Dans la lente reconstruction chtonienne de Mir, ceux qui y vivaient connaîtraient des temps difficiles. Mais les populations sont mobiles. Les citoyens de Chicago se préparaient déjà à une vaste migration vers le sud. Beaucoup d’humains survivraient.
Ainsi que des hommes-singes.
Tortilleuse n’était plus la même qu’avant son examen par l’Œil. En sondant son corps et son esprit, celui-ci ne cherchait qu’à prendre note de ses capacités, à déterminer sa place dans le large éventail biologique de cette planète bleue. Mais Tortilleuse était très jeune et la machine qui l’avait étudiée très vieille, et plus aussi parfaite qu’autrefois. Son exploration avait été maladroite. L’esprit encore incomplètement formé de Tortilleuse s’en était trouvé stimulé.
Il ne faisait aucun doute que ce monde rapiécé serait pendant longtemps encore dominé par les humains. Mais même eux ne pouvaient pas défier la glace. Sur cette planète instable, dangereuse, il y avait énormément d’espace libre à explorer. Tout l’espace voulu pour une créature dotée d’un fort potentiel. Et il n’y avait pas de raison précise pour que ce dernier se réalise exactement comme la fois précédente.
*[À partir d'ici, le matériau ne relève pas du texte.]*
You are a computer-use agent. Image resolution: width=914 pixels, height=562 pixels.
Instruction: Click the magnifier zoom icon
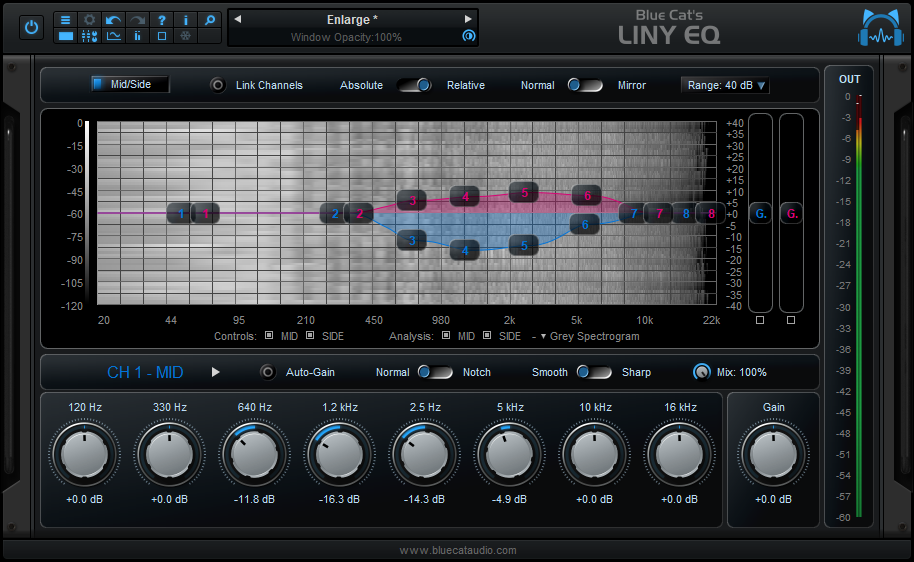pos(209,19)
Il y avait de la place sur Mir pour quelque chose de différent. De meilleur, peut-être.
Tortilleuse soupesa la lourde pierre et se demanda confusément quel usage elle pourrait lui trouver. Elle ne nourrissait absolument aucune crainte. En cet instant, elle était maître du monde et ne savait pas trop quoi faire ensuite.
Mais elle trouverait bien quelque chose.